Extract each line of the entries below and reproduce it verbatim, with no alterations or omissions.

________

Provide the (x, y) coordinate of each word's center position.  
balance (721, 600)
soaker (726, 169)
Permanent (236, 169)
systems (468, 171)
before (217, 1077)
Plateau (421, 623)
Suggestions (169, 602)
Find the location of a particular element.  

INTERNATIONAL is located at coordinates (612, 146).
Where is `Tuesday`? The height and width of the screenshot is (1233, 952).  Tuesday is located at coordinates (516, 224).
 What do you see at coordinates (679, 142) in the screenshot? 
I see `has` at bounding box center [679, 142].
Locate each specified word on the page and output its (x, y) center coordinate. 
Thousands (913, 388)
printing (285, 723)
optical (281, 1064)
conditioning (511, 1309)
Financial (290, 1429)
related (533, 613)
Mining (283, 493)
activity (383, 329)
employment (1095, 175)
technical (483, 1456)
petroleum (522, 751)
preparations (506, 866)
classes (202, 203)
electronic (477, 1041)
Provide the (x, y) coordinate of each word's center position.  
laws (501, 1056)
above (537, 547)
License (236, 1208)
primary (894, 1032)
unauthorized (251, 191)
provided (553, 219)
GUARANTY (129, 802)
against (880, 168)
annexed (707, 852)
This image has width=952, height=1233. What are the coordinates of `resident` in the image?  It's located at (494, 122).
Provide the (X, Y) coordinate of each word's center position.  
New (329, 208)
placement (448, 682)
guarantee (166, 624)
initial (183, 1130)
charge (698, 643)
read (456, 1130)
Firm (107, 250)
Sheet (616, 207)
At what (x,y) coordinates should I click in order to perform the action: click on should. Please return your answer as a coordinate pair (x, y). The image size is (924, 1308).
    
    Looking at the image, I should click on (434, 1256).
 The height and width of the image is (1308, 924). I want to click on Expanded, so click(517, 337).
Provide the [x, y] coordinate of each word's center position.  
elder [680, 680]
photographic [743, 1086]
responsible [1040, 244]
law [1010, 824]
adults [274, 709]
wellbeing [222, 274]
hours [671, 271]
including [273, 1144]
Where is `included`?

________

Complete output:
Provide the (x, y) coordinate of each word's center position.  
balance (721, 600)
soaker (726, 169)
Permanent (236, 169)
systems (468, 171)
before (217, 1077)
Plateau (421, 623)
Suggestions (169, 602)
Find the location of a particular element.  

INTERNATIONAL is located at coordinates (612, 146).
Where is `Tuesday`? The height and width of the screenshot is (1233, 952).  Tuesday is located at coordinates (516, 224).
 What do you see at coordinates (679, 142) in the screenshot? 
I see `has` at bounding box center [679, 142].
Locate each specified word on the page and output its (x, y) center coordinate. 
Thousands (913, 388)
printing (285, 723)
optical (281, 1064)
conditioning (511, 1309)
Financial (290, 1429)
related (533, 613)
Mining (283, 493)
activity (383, 329)
employment (1095, 175)
technical (483, 1456)
petroleum (522, 751)
preparations (506, 866)
classes (202, 203)
electronic (477, 1041)
Provide the (x, y) coordinate of each word's center position.  
laws (501, 1056)
above (537, 547)
License (236, 1208)
primary (894, 1032)
unauthorized (251, 191)
provided (553, 219)
GUARANTY (129, 802)
against (880, 168)
annexed (707, 852)
This image has width=952, height=1233. What are the coordinates of `resident` in the image?  It's located at (494, 122).
Provide the (X, Y) coordinate of each word's center position.  
New (329, 208)
placement (448, 682)
guarantee (166, 624)
initial (183, 1130)
charge (698, 643)
read (456, 1130)
Firm (107, 250)
Sheet (616, 207)
At what (x,y) coordinates should I click in order to perform the action: click on should. Please return your answer as a coordinate pair (x, y). The image size is (924, 1308).
    
    Looking at the image, I should click on (434, 1256).
 The height and width of the image is (1308, 924). I want to click on Expanded, so click(517, 337).
Provide the [x, y] coordinate of each word's center position.  
elder [680, 680]
photographic [743, 1086]
responsible [1040, 244]
law [1010, 824]
adults [274, 709]
wellbeing [222, 274]
hours [671, 271]
including [273, 1144]
Where is `included`?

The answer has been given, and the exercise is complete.